Talking with Children and Teens about Cancer
One of the first thoughts many people have after being diagnosed with cancer is: “how do I tell my children?”
Our natural instinct is to protect our children, so telling them about a cancer diagnosis can be really tough but it’s an important and necessary thing to do. There is no right or wrong way to do this and like most of parenting you will know what feels right for your children and family.
Ideally, children should be told as soon as possible after your diagnosis and you have information you can share with them about treatment understand what your treatment might involve. Children can be incredibly observant about what is happening around them and can often sense when something is wrong, or if they’re not being told something important. Children, of every age, have very active imaginations and if they don’t have the right information, they can start to fill in the gaps and make up stories in their own minds.
How much you tell your children is going to be completely dependent on their age and their ability to understand the information you share with them.
Pre-schoolers don’t need a lot of detail. It’s likely that they’ll focus on the symptoms and any visual side-effects such as hair loss, rather than on what is happening inside of you. It could be useful to use a soft-toy or picture to show your pre-schooler where the cancer is located inside of you. One of the most important things to remember to tell them is that cancer isn’t contagious so they can’t catch it from you.
If you are talking to younger school age children, you may need to keep the conversation brief and use simple words. Similar to pre-schoolers, they’re likely to focus on the visible side-effects of your cancer and want to know about what’s happening right now. Be prepared for them to continue carrying on playing as though they’re unaffected by your news; younger children may react later or show their response through different behaviours such as being angry or unusually quite rather than using words. They may also have some knowledge about cancer and what it means; this will allow you to have a more in-depth conversation about your treatment and what to expect.
Teenage children are different again. They will have a greater level of knowledge about cancer and as a result may be more worried about you and the family. They will want specific information and know about the ‘now’ and the future. They may be worried that by asking too many questions they will upset you so it’s important that when the opportunity arises, you share relevant information with them, answer any questions they have and try and get them to talk about their feelings. Ask them for their opinions and, if possible, let them help you make decisions.
Teens may want to talk to someone else about your cancer, it’s important to encourage them to talk to people they trust as close friends and family can be a great source of support to them.
Regardless of the age of your children, they need to know they can talk to you at any time and that it’s OK to ask questions. You will need to be prepared to answer some fairly tough questions; and should be prepared for them to ask, “are you going to die?”
The thought of having to answer this question can cause a high level of anxiety for most parents because they don’t know what to say or how their children might react to the discussion. You could say something like "Some people do die from cancer, but lots of people don't. I am not dying; I am going to take some very strong medicine and/or have surgery to get rid of my cancer and I will be checked often by the doctors."
Here’s a helpful list of what to consider including in your discussion with your children and teens:
- You are not responsible for the cancer
- You can't catch cancer from me
- It's okay to sometimes feel angry, sad or scared.
- You are loved and always be
- You will always be cared for, no matter what.
- You can continue to live a normal life.
Remember, when you talk to your children about your cancer it is just the first of many conversations and you will have the opportunity to revisit all the important information as often as necessary.
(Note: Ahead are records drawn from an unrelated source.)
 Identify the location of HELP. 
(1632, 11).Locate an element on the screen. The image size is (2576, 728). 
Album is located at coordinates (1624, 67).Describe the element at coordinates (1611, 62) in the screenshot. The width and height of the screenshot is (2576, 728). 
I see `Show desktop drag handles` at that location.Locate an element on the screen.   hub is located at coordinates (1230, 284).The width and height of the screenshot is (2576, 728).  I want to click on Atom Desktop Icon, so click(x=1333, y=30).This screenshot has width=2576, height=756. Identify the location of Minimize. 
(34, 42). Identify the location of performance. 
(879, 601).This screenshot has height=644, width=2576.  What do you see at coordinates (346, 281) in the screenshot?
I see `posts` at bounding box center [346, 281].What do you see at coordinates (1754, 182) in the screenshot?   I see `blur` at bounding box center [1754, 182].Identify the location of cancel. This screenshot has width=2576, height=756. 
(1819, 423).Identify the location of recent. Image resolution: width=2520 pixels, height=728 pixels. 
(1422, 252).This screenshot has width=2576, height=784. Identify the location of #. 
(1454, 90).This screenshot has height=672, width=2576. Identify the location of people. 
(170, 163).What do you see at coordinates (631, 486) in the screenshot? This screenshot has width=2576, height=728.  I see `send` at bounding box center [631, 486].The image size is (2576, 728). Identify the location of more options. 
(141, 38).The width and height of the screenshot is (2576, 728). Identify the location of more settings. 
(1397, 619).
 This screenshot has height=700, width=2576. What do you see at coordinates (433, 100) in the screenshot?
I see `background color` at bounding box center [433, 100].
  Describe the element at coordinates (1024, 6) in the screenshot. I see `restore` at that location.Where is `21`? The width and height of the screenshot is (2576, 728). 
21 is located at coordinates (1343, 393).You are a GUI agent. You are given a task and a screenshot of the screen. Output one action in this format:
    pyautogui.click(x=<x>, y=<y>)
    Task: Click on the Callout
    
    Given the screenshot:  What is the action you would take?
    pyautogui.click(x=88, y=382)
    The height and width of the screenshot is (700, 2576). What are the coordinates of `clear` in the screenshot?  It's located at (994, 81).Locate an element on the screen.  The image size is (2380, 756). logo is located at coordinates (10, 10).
The important thing is that by including your children in your discussions, you let them know they are part of this journey and that you are open to hearing their questions and opinions, and will answer them honestly.
In our Canopy TV episode “Involving Children” we spoke with two patients about the way they told their children and how they involved them in their cancer journey. Both Trish and Suz chose to talk to their kids about their cancer once they had an idea of the way forward and could share more information with them about treatment and outcomes.